## TEXT EXCERPT
Down 21% This Year: Is Oracle the Most Undervalued AI Stock on the Market?
To put it mildly, 2026 has not been a good year for Big Software so far. Even the giants in the industry have taken serious hits to their stock prices. One stark example of this is Oracle‘s (ORCL 3.93%) near-21% year-to-date decline.
The rout is due largely to investor fears that tech companies identified with legacy solutions — like Oracle, with its databases — will be swept up in a great wave of disruption from artificial intelligence (AI) models that can do their work better, cheaper, and quicker. Yet Oracle is actually pivoting toward an AI-heavy business model. So does the sell-off make the best bargain AI stock these days?
Oracle of the future
Oracle’s big gamble is that it can transition from its traditional wheelhouse of database and software-as-a-service (SaaS) solutions into a massive AI infrastructure hyperscaler (i.e., operator of large-scale data centers). In short, it aims to be a major — if not the major — landlord in the AI revolution.

## WHAT THIS EXERCISE ASKS
A) Answer these questions using the Oracle article:
(i) By about what percentage has Oracle's stock fallen so far this year?
(ii) What does the article give as an example of the legacy solutions Oracle is identified with?
(iii) What kind of business does Oracle aim to transition into?
B) Carry the Oracle article forward from the point where it stops.

## DATA SUPPLIED
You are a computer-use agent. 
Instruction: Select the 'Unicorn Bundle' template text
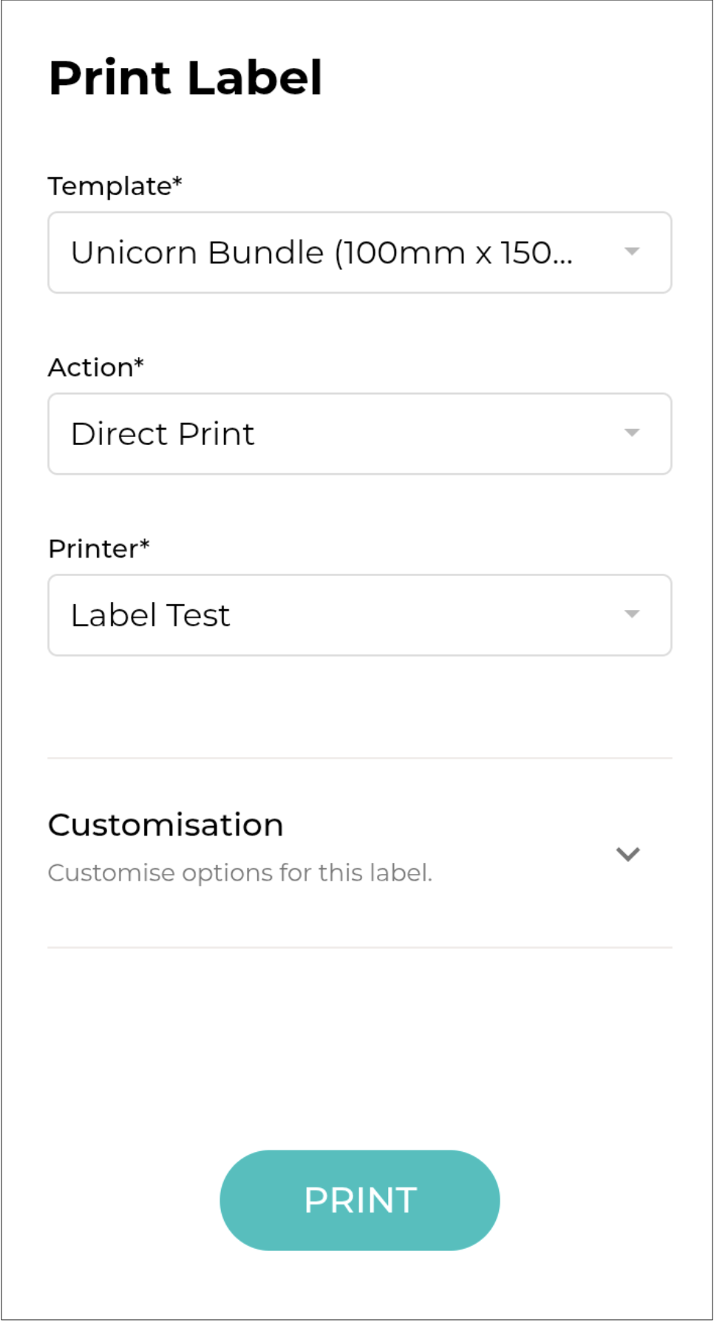(321, 253)
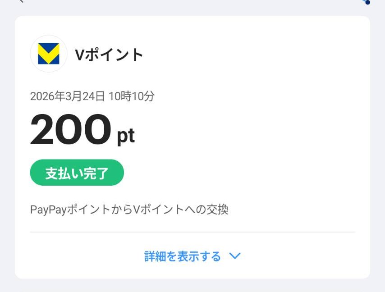The width and height of the screenshot is (385, 292).
Task: Tap the horizontal divider line
Action: [x=193, y=232]
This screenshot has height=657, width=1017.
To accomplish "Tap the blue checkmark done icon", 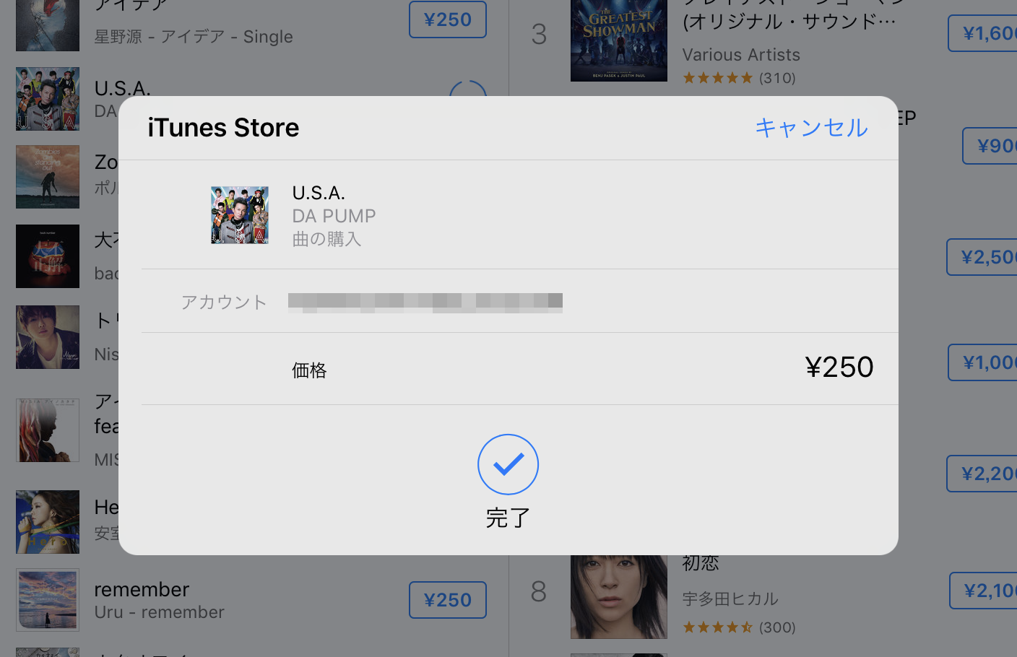I will [x=508, y=464].
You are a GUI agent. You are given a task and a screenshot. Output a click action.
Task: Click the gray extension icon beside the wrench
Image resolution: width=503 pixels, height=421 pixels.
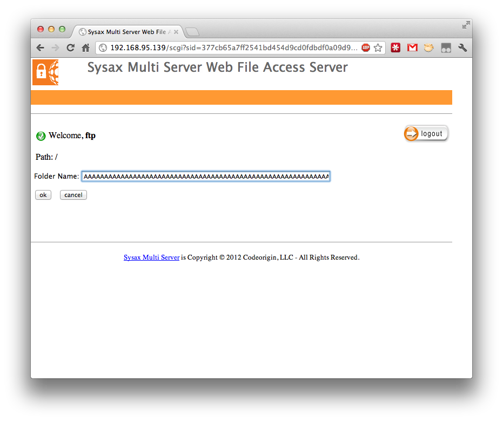(446, 48)
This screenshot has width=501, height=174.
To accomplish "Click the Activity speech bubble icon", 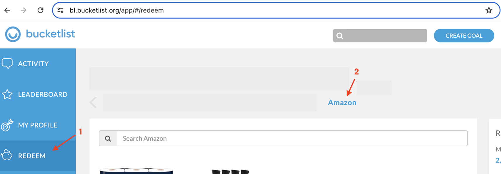I will tap(7, 63).
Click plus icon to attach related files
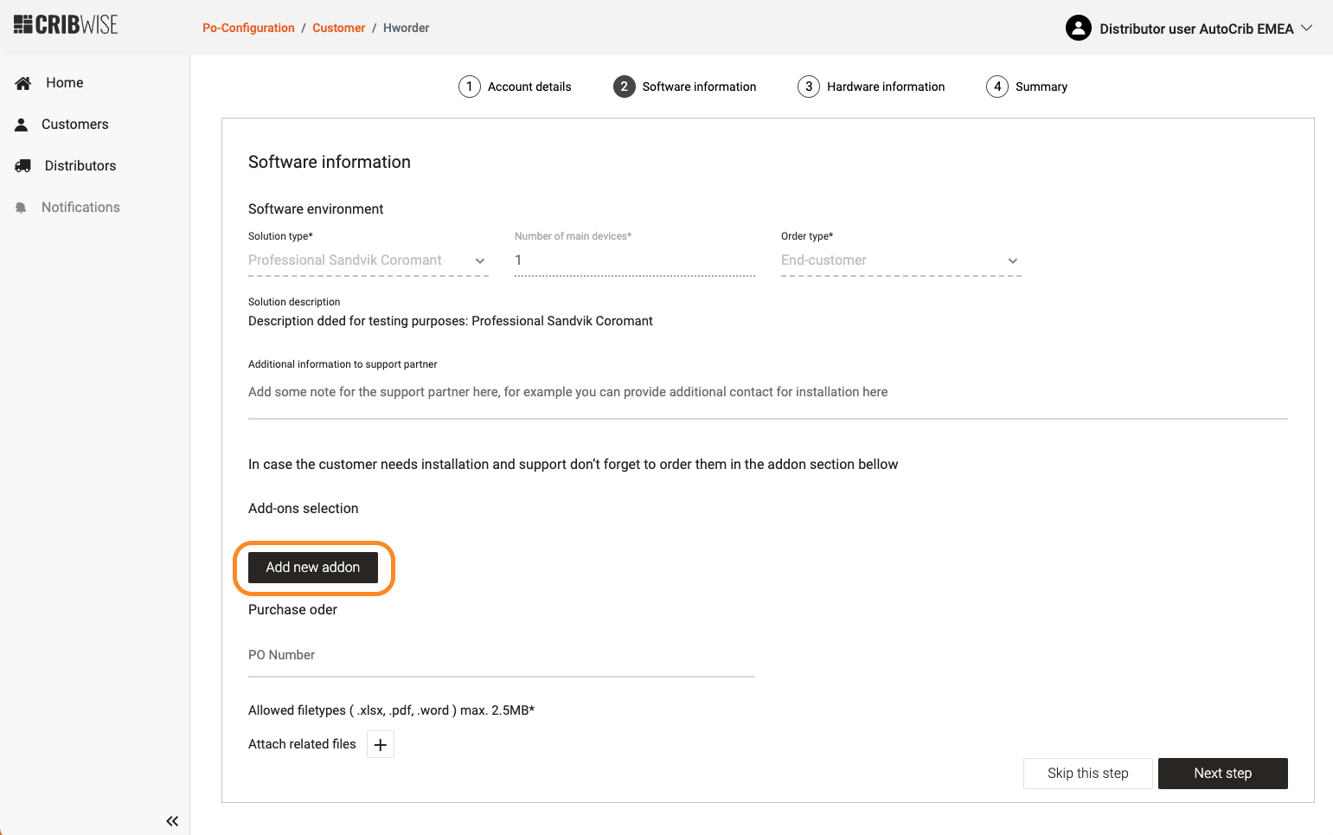The image size is (1333, 835). coord(381,744)
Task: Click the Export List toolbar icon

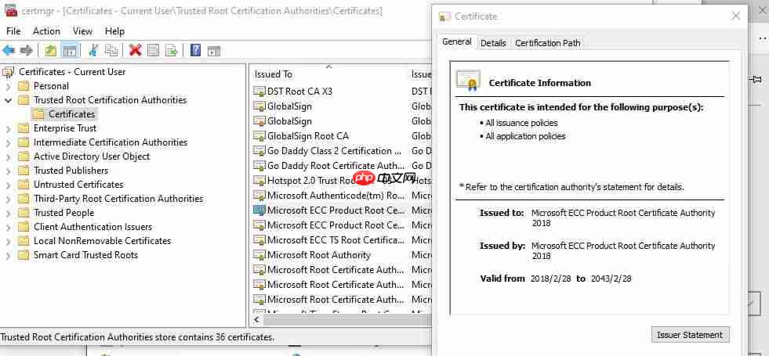Action: pos(171,50)
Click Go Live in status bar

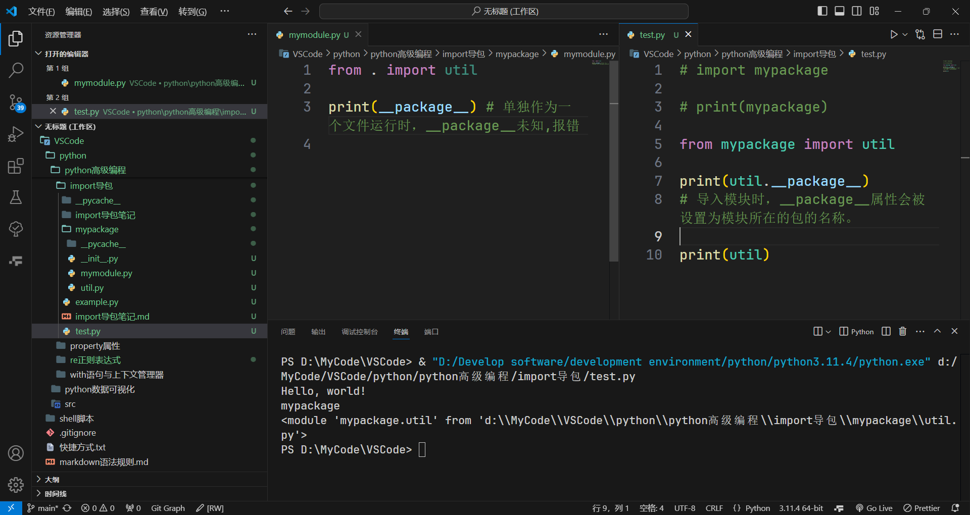(874, 508)
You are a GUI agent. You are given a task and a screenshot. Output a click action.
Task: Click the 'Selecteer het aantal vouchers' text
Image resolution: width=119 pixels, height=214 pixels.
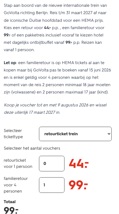32,148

## RESPONSES
A)
(i) Nearly 21%.
(ii) Its databases.
(iii) A massive AI infrastructure hyperscaler, meaning an operator of large-scale data centers.

B)
Image source: Getty Images.
Speaking of AI, Oracle also wants to become a prominent vendor in the space. It envisions developing industry-specific AI “agents,” i.e., next-generation models that can autonomously perform tasks for the client. The company also aims to become a purveyor of “sovereign AI” solutions for national governments that, instead of being housed on company servers, would rest entirely within the client’s IT assets.
That next-generation technology should help Oracle trim costs, too. It has shrunk its developer teams through a series of layoffs, as it can replace humans with AI coding tools to handle much of the grunt work.
The financials behind this tectonic shift are, well, Oracle-sized. Recently, management drastically upped its estimate for its current fiscal year capital expenditures (capex) to $50 billion. For perspective, keeping the company’s legacy database business alive and humming used to cost it less than $2 billion annually.
Even with the company’s mountains of revenue, it will need some help reaching its suddenly more ambitious goals. In February, it announced a package of financing moves to raise greenbacks for this initiative. It issued $25 billion in debt, matched by $25 billion in secondary share issues and convertible stock.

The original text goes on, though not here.